* _WHAT THE TASK REQUIRES_: With both ends included, repeat exactly the lines of the entries below from the one containing "Instruction: Click annotation badge number 1" down to the one containing "Task: Select userのiMac in the path bar", and no others.

Stored records:
--*--

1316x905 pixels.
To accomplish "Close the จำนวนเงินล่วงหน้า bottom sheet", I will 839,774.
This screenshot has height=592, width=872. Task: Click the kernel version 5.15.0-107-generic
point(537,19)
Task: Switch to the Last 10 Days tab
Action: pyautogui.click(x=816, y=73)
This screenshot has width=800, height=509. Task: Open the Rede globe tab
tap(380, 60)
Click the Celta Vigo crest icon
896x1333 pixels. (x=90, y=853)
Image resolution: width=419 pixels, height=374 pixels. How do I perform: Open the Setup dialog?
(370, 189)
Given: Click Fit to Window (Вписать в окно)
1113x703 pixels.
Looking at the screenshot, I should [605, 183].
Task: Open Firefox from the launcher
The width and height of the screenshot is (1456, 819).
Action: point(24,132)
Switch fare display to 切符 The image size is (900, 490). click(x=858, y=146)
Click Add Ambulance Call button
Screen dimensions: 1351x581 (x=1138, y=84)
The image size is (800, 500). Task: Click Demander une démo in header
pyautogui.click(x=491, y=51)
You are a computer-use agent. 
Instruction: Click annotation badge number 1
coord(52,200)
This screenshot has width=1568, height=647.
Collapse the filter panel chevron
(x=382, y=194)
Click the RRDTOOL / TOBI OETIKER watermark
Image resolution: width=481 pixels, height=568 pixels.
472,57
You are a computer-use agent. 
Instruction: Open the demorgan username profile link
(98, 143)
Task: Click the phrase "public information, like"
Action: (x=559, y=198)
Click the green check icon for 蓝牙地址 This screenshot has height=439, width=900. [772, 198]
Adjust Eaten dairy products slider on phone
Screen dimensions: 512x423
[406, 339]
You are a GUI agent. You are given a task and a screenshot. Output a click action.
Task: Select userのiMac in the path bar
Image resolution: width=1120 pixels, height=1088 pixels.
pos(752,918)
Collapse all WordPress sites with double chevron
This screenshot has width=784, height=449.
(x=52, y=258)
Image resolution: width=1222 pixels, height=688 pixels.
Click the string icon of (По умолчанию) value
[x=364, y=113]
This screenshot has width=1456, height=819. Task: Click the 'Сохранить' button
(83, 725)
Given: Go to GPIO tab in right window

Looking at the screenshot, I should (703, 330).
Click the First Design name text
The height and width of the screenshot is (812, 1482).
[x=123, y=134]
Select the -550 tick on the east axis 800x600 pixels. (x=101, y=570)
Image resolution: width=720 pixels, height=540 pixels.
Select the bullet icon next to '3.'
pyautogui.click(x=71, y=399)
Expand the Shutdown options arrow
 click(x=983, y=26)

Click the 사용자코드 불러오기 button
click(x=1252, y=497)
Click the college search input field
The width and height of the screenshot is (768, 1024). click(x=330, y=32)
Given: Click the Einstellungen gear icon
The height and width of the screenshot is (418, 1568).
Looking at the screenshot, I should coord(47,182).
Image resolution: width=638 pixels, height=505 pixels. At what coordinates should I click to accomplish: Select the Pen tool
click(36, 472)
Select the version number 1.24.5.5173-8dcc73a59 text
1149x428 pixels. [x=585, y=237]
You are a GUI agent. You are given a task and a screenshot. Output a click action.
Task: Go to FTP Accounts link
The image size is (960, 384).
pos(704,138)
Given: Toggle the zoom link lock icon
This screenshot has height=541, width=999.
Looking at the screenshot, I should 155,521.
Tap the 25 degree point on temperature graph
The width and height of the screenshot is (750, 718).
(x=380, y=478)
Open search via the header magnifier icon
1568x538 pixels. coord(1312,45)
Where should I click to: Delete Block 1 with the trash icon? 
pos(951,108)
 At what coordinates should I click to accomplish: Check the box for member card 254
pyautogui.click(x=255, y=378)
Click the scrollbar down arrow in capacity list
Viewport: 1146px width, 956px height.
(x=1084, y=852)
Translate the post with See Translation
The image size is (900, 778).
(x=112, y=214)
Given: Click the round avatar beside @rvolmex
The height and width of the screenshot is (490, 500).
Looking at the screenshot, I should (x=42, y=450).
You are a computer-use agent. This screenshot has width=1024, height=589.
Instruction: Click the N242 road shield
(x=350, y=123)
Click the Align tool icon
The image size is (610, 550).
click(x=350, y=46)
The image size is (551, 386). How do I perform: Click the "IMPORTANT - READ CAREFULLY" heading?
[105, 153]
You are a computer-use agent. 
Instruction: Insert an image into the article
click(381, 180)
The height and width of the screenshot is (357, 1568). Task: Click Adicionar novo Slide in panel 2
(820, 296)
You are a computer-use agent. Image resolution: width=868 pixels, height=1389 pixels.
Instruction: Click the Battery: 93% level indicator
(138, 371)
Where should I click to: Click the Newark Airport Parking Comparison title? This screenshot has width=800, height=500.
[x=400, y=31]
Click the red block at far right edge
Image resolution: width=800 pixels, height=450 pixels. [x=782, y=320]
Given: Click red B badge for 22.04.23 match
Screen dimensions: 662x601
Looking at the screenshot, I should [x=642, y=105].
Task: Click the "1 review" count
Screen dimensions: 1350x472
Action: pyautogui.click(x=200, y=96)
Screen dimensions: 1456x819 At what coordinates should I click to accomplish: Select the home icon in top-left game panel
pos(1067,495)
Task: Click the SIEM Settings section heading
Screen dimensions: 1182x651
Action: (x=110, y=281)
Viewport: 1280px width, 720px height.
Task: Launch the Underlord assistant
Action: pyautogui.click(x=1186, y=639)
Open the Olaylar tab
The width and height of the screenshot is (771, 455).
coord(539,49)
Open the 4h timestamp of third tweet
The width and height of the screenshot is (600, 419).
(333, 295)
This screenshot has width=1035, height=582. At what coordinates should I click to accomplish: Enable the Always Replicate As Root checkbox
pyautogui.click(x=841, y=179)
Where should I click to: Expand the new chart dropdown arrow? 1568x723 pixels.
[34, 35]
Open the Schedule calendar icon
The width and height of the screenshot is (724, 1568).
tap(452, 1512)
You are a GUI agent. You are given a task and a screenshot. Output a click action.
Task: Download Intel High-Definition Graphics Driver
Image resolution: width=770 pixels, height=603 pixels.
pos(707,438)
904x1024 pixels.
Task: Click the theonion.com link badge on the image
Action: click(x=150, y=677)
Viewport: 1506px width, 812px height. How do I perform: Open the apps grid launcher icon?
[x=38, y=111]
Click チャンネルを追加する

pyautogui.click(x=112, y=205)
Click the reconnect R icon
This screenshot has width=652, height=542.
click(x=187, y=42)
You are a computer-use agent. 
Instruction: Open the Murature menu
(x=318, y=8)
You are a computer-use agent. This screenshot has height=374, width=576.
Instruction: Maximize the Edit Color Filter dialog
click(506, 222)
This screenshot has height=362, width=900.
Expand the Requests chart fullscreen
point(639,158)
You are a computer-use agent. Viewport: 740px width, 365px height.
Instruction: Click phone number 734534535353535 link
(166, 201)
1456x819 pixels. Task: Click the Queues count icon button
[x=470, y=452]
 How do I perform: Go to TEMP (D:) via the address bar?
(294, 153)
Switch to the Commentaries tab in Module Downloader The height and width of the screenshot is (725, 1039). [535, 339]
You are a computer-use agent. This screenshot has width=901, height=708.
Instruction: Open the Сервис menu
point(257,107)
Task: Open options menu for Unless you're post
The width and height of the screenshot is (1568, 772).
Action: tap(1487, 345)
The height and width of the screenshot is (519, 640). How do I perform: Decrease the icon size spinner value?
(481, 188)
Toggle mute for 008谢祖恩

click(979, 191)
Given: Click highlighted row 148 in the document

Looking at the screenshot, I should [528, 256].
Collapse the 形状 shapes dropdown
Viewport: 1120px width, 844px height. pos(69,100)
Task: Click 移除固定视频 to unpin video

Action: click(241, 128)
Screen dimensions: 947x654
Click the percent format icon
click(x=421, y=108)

--*--

* _SOLUTION_:
Instruction: Click annotation badge number 1
coord(52,200)
This screenshot has width=1568, height=647.
Collapse the filter panel chevron
(x=382, y=194)
Click the RRDTOOL / TOBI OETIKER watermark
Image resolution: width=481 pixels, height=568 pixels.
472,57
You are a computer-use agent. 
Instruction: Open the demorgan username profile link
(98, 143)
Task: Click the phrase "public information, like"
Action: (x=559, y=198)
Click the green check icon for 蓝牙地址 This screenshot has height=439, width=900. [772, 198]
Adjust Eaten dairy products slider on phone
Screen dimensions: 512x423
[406, 339]
You are a GUI agent. You are given a task and a screenshot. Output a click action.
Task: Select userのiMac in the path bar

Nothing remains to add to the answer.